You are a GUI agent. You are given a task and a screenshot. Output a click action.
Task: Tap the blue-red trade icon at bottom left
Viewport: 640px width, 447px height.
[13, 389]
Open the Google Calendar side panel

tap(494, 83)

- - - - - - -

§ **WHAT IS REQUIRED**
Please copy out every entry exactly, with nothing omitted.

§ **TASK OUTPUT**
You are a GUI agent. You are given a task and a screenshot. Output a click action.
Task: Tap the blue-red trade icon at bottom left
Viewport: 640px width, 447px height.
[13, 389]
Open the Google Calendar side panel

tap(494, 83)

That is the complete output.